Pidato Lengkap Jokowi di Sidang Tahunan MPR Soal Pak Lurah hingga Ejekan Plonga-plongo
Presiden Jokowi merespons serangan negatif selama ini yang ditujukan kepadanya.
Presiden Jokowi merespons serangan negatif selama ini yang ditujukan kepadanya.
Pidato Lengkap Jokowi di Sidang Tahunan MPR Soal Pak Lurah hingga Ejekan Plonga-plongo
Presiden Joko Widodo (Jokow) mengawali pidato kenegaraan dalam sidang tahunan MPR dengan membahas situasi nasional memasuki tahun politik, termasuk dinamika terkait penetapan calon presiden dan calon wakil presiden. Dalam pernyataannya, Jokowi juga menyinggung perihal serangan atau ejekan dari sejumlah pihak yang dialamatkan kepadanya. Termasuk sebutan sebagai presiden tidak tahu apa-apa atau plonga-plongo.
Menanggapi isu-isu negatif tersebut, Jokowi menyimpulkan bahwa budaya santun budi pekerti saat ini mulai hilang. Kebebasan dan demokrasi, menutur Jokowi, dijadikan pembenaran oleh sejumlah pihak untuk melampiaskan kedengkian dan fitnah.
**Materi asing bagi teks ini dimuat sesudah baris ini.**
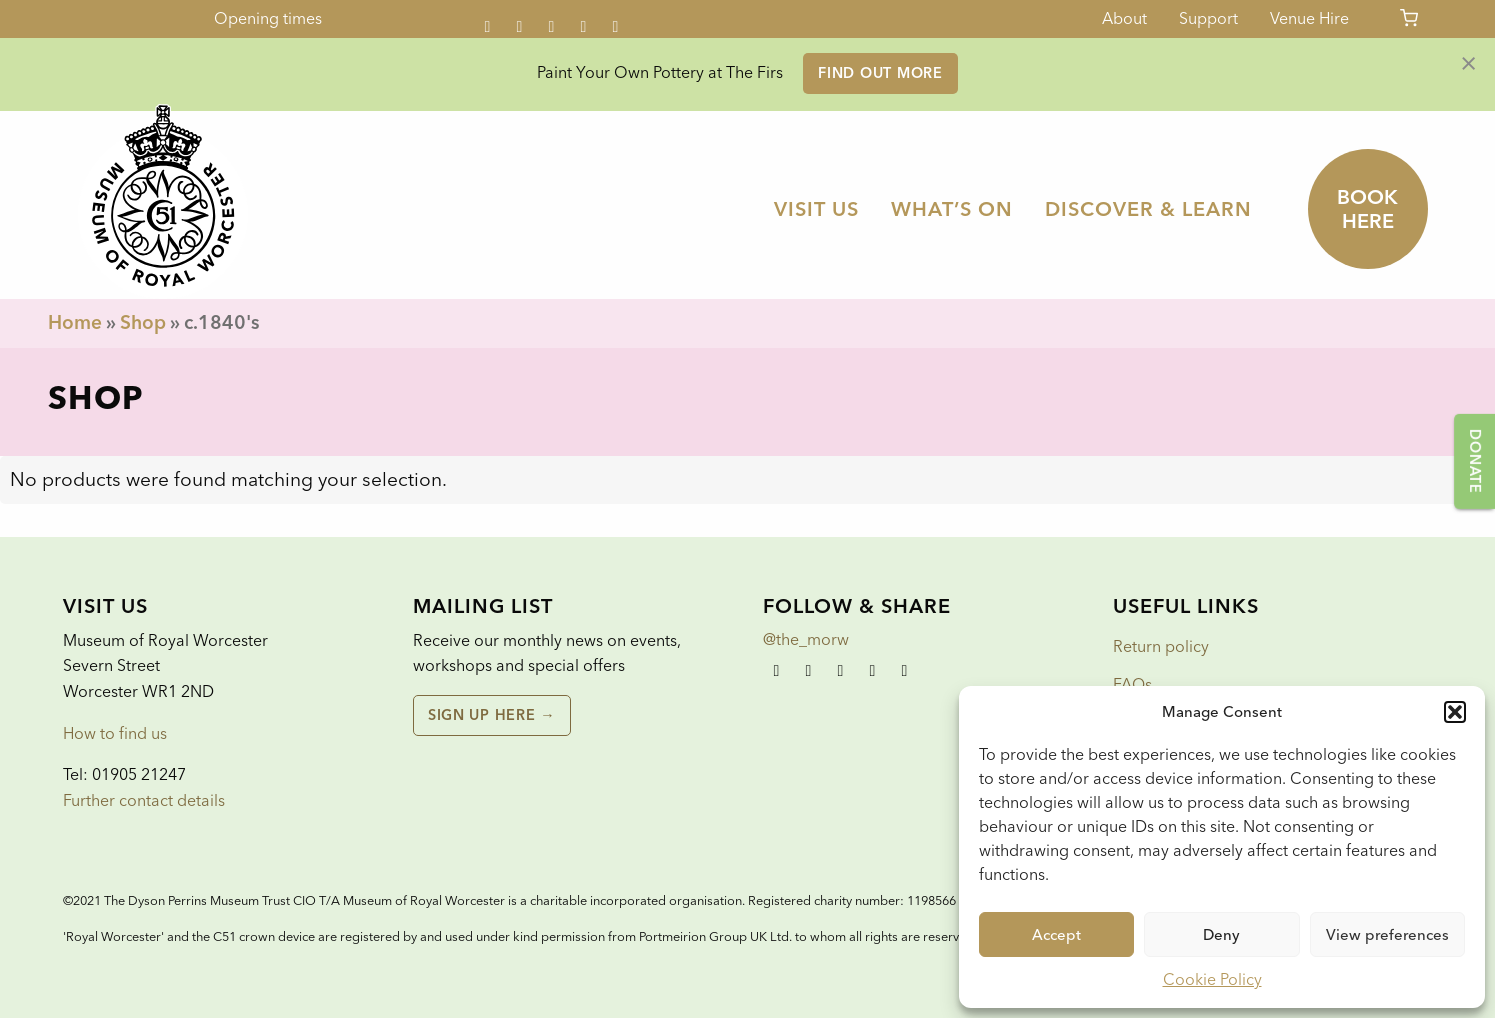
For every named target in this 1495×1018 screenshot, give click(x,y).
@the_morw (806, 639)
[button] (1455, 712)
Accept (1056, 935)
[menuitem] (816, 209)
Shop (143, 322)
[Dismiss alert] (1468, 62)
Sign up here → (491, 715)
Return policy (1161, 646)
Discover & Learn (1148, 209)
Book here (1367, 209)
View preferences (1387, 935)
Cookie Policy (1212, 979)
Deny (1221, 935)
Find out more (880, 73)
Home (75, 322)
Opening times (268, 18)
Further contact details (144, 800)
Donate (1475, 461)
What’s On (952, 209)
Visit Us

Berikut pidato lengkap Jokowi dalam sidang tahunan MPR di Kompleks Parlemen, Rabu (16/8):
"Kita saat ini sudah memasuki tahun politik. Suasananya sudah hangat-hangat kuku dan sedang tren di kalangan politisi dan parpol. Setiap ditanya soal siapa Capres Cawapres-nya, jawabannya 'Belum ada arahan Pak Lurah'."
"Saya sempat mikir, siapa Pak Lurah ini. Sedikit-sedikit kok Pak Lurah. Belakangan saya tahu yang dimaksud Pak Lurah itu ternyata Saya."
"Ya saya jawab saja 'Saya bukan lurah. Saya Presiden Republik Indonesia'. Ternyata Pak Lurah itu, kode."
"Tapi perlu saya tegaskan, saya ini bukan Ketua umum parpol, bukan juga ketua koalisi partai, dan sesuai ketentuan Undang-Undang yang menentukan Capres dan Cawapres itu Parpol dan koalisi parpol. Jadi saya mau bilang itu bukan wewenang saya, bukan wewenang Pak Lurah. Walaupun saya paham sudah nasib seorang Presiden untuk dijadikan paten-patenan, dijadikan alibi, dijadikan tameng."
"Bahkan walau kampanye belum mulai, foto saya banyak dipasang di mana-mana. Saya ke Provinsi A eh ada, ke Kota B eh ada, ke Kabupaten C ada. Sampai ke tikungan-tikungan di desa ada juga. Tapi bukan foto saya sendirian. Ada yang di sebelahnya bareng Capres. Ya tidak apa-apa, boleh-boleh saja. Posisi Presiden itu, tidak senyaman yang dipersepsikan. Ada tanggung jawab besar yang harus diemban. Banyak permasalahan rakyat yang harus diselesaikan, dan dengan adanya media sosial seperti sekarang ini apapun bisa sampai ke Presiden."
"Mulai dari masalah rakyat di pinggiran sampai kemarahan, ejekan, bahkan makian dan fitnahan. Bisa dengan mudah disampaikan."
"Saya tahu ada yang mengatakan Saya ini bodoh, plonga-plongo, tidak tahu apa-apa, Firaun, tolol. Ya tidak apa-apa, sebagai pribadi saya menerima saja."
"Tapi yang membuat saya sedih budaya santun budi pekerti luhur bangsa ini, kok kelihatannya mulai hilang? Kebebasan dan demokrasi digunakan untuk melampiaskan kedengkian dan fitnah. Polusi di wilayah budaya ini sangat melukai keluhuran budi pekerti bangsa Indonesia."
Memang tidak semua seperti itu. Saya melihat mayoritas masyarakat juga sangat kecewa dengan polusi budaya tersebut. Cacian dan makian yang ada justru membangunkan nurani bangsa untuk bersatu menjaga moralitas ruang publik. Bersatu menjaga mentalitas masyarakat, sehingga kita bisa tetap melangkah maju menjalankan transformasi bangsa menuju Indonesia maju. Menuju Indonesia Emas 2045.